HSYK'da çıkan krizin perde arkası

Abone ol

HSYK'da atama krizi derinleşiyor. HSYK, Turan Çolakkadı ve Cumhuriyet Savcısı Zekeriya Öz'ü görevden almak istedi.

Hakimler ve Savcılar Yüksek Kurulu'nda (HSYK) atama krizi gittikçe büyüyor. HSYK, Turan Çolakkadı ve Cumhuriyet Savcısı Zekeriya Öz'ü görevden almak istedi. Bakanlığın kararname taslağının geri alındığı yönündeki açıklamasına da HSYK'dan "Bakanlığın böyle bir yetkisi yok" cevabı geldi.

HSYK'da 12 hakim ve savcının görevlerinin değiştirilmesi nedeniyle kriz çıkmıştı. Bu krizin aslında 12 hakim ve savcının değil, 24 savcı ve hakimin görevden alınması yüzünden yaşandığı açıklandı.  HSYK'nın isteğiyle 24 hakim ve savcı görevden alınacak veya görev yerleri değiştirilecek.

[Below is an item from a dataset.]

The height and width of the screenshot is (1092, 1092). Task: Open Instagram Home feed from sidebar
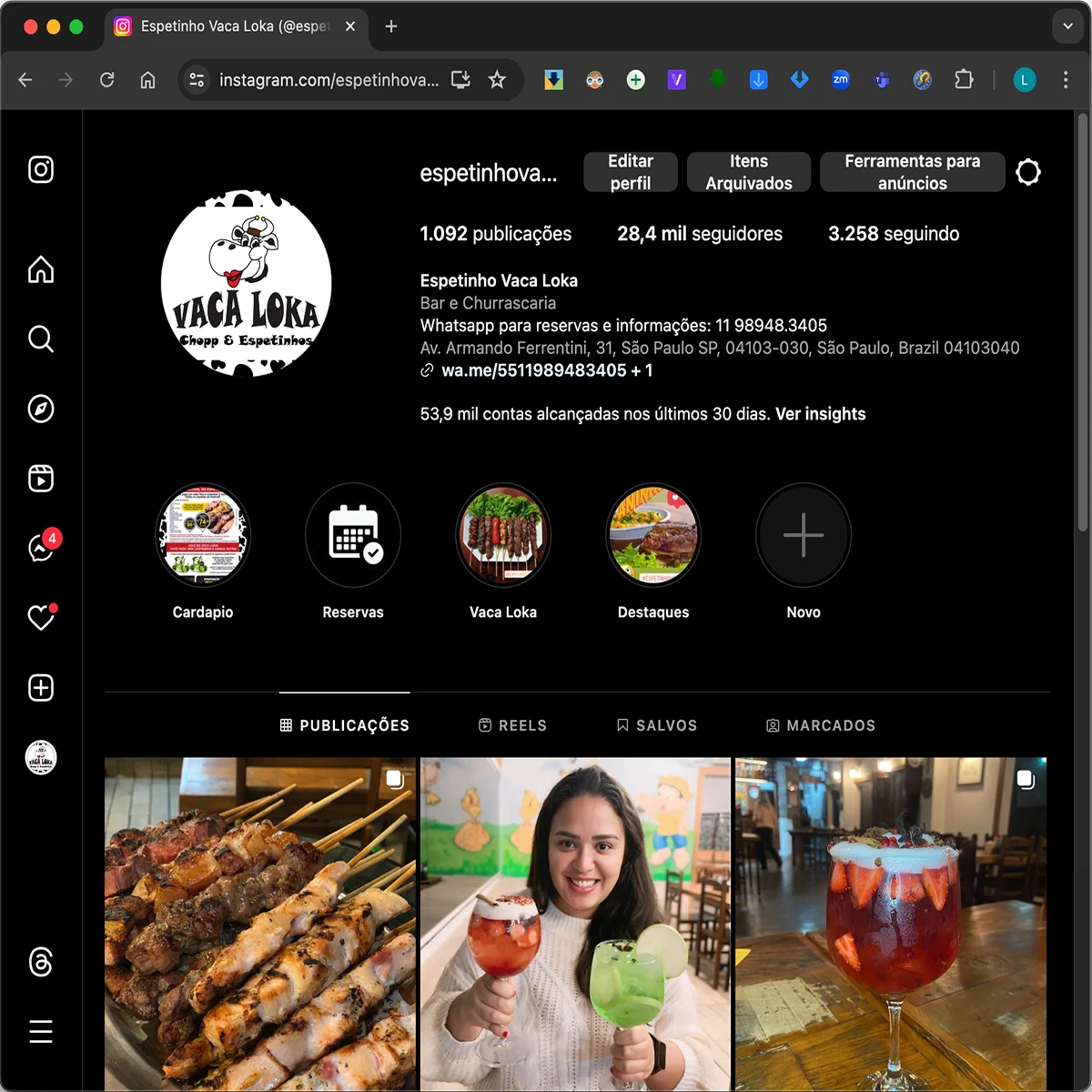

HSYK, Kritik 12 atama dışında Özel yetkili mahkeme ve savcılıklarda görevli 24 hakim ve savcının yerinin değiştirilmesini istedi.  Toplamda 25 özel yetkili hakim ve savcı bulunuyor. Bakanlık, görev süresi dolmayan hakim-savcı atalamarına karşı çıktı. 

İşte görev yeri değişirilmek istenen isimler

İstanbul Cumhuriyet Başsavcı Vekili Turan Çolakkadı

Mehmet ali Pekgüzel

Cumhuriyet Savcısı Zekeriya Öz

Cumhuriyet Savcısı Fikret Seçen

Metin Özçelik

Mesut Çakır

İdris Hasan

Ali efendi peksal

Erzurum Ağır Ceza mahkemesi ve Diyarbakır Başsavcıları

Adalet Bakanlığı, Yaz Kararnamesi taslağının karara bağlanmayan yani ünvanlı hakim ve savcı atalamalaryla ilgili kısmının geri çekildiğini açıklamıştı. Bakanlık yaptığı açıklamada HSYK’daki önerilerin görüşülen davalara doğrudan müdahale sonucunu doğuracağını ifade etti.

HSYK: "BAKANLIĞIN YETKİSİ YOK"

Bu arada HSYK tartışmalarla ilgili yeni bir yazılı açıklama yaptı. HSYK, Adalet Bakanlığı’nın taslak kararnameyi geri çekme yetkisinin bulunmadığını açıkladı.

Hakimler ve Savcılar Yüksek Kurulu (HSYK), ''Kurulda görüşülmeye başlanılmış olan kararname taslaklarını Adalet Bakanlığı'nın geri çekme yetkisinin bulunmadığını'' öne sürdü. 

HSYK'nın Yargıtay ve Danıştay'dan seçilen üyelerince yapılan yazılı açıklamada, ''Adalet Bakanlığı kaynaklı bu kriz, kurulun tüm yapıcı çabalarına rağmen, son yıllarda sistemli bir biçimde yürütülen kurulu yıpratma ve çalışamaz hale getirme uğraşının ürünü ve sonucudur'' ifadeleri kullanıldı.

Açıklamada ayrıca ''HSYK bu kararname döneminde de her türlü ön yargıdan uzak bir şekilde yetki ve sorumluluğun bilincinde olarak hareket etmiştir'' görüşü savunuldu.